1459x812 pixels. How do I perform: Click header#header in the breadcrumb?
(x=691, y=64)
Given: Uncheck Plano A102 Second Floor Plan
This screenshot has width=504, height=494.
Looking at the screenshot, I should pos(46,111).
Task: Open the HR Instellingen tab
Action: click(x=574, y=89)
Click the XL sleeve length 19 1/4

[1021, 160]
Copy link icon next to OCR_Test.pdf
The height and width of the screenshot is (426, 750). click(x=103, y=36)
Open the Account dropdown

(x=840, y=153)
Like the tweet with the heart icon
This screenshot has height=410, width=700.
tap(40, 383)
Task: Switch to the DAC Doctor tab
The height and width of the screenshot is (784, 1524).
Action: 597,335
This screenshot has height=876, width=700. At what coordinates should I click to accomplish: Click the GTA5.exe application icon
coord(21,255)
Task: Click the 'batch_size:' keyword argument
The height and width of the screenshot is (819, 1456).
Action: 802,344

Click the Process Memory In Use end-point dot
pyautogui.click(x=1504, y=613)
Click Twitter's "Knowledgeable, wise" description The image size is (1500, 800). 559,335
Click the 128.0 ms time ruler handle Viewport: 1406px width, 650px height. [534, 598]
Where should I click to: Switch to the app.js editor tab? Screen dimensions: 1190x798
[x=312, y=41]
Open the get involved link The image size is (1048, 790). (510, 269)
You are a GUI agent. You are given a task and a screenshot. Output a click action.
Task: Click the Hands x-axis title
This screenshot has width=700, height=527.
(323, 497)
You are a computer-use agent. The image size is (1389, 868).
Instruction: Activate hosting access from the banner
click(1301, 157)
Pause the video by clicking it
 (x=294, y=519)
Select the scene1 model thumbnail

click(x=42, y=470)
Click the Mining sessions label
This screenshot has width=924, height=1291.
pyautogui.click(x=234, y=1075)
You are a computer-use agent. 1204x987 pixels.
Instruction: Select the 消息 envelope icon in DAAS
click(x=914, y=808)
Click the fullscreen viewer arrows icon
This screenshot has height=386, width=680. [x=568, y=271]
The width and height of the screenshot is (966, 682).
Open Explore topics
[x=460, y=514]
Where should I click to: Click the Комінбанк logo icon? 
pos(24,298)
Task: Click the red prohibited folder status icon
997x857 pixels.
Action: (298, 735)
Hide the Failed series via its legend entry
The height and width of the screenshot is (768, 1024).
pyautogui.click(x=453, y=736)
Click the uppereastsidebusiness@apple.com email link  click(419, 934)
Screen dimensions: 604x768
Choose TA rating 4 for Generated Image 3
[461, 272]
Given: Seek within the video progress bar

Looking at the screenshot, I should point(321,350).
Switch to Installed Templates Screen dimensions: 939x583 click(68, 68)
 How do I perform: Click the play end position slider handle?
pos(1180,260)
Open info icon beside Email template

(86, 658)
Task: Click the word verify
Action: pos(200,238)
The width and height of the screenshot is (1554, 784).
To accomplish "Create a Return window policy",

********

WHAT NEEDS TO BE DONE: Your answer should be every entry above, repeated exactly.

SOLVED EXERCISE:
1459x812 pixels. How do I perform: Click header#header in the breadcrumb?
(x=691, y=64)
Given: Uncheck Plano A102 Second Floor Plan
This screenshot has width=504, height=494.
Looking at the screenshot, I should pos(46,111).
Task: Open the HR Instellingen tab
Action: click(x=574, y=89)
Click the XL sleeve length 19 1/4

[1021, 160]
Copy link icon next to OCR_Test.pdf
The height and width of the screenshot is (426, 750). click(x=103, y=36)
Open the Account dropdown

(x=840, y=153)
Like the tweet with the heart icon
This screenshot has height=410, width=700.
tap(40, 383)
Task: Switch to the DAC Doctor tab
The height and width of the screenshot is (784, 1524).
Action: 597,335
This screenshot has height=876, width=700. At what coordinates should I click to accomplish: Click the GTA5.exe application icon
coord(21,255)
Task: Click the 'batch_size:' keyword argument
The height and width of the screenshot is (819, 1456).
Action: 802,344

Click the Process Memory In Use end-point dot
pyautogui.click(x=1504, y=613)
Click Twitter's "Knowledgeable, wise" description The image size is (1500, 800). 559,335
Click the 128.0 ms time ruler handle Viewport: 1406px width, 650px height. [534, 598]
Where should I click to: Switch to the app.js editor tab? Screen dimensions: 1190x798
[x=312, y=41]
Open the get involved link The image size is (1048, 790). (510, 269)
You are a GUI agent. You are given a task and a screenshot. Output a click action.
Task: Click the Hands x-axis title
This screenshot has width=700, height=527.
(323, 497)
You are a computer-use agent. The image size is (1389, 868).
Instruction: Activate hosting access from the banner
click(1301, 157)
Pause the video by clicking it
 (x=294, y=519)
Select the scene1 model thumbnail

click(x=42, y=470)
Click the Mining sessions label
This screenshot has width=924, height=1291.
pyautogui.click(x=234, y=1075)
You are a computer-use agent. 1204x987 pixels.
Instruction: Select the 消息 envelope icon in DAAS
click(x=914, y=808)
Click the fullscreen viewer arrows icon
This screenshot has height=386, width=680. [x=568, y=271]
The width and height of the screenshot is (966, 682).
Open Explore topics
[x=460, y=514]
Where should I click to: Click the Комінбанк logo icon? 
pos(24,298)
Task: Click the red prohibited folder status icon
997x857 pixels.
Action: (298, 735)
Hide the Failed series via its legend entry
The height and width of the screenshot is (768, 1024).
pyautogui.click(x=453, y=736)
Click the uppereastsidebusiness@apple.com email link  click(419, 934)
Screen dimensions: 604x768
Choose TA rating 4 for Generated Image 3
[461, 272]
Given: Seek within the video progress bar

Looking at the screenshot, I should point(321,350).
Switch to Installed Templates Screen dimensions: 939x583 click(68, 68)
 How do I perform: Click the play end position slider handle?
pos(1180,260)
Open info icon beside Email template

(86, 658)
Task: Click the word verify
Action: pos(200,238)
The width and height of the screenshot is (1554, 784).
To accomplish "Create a Return window policy",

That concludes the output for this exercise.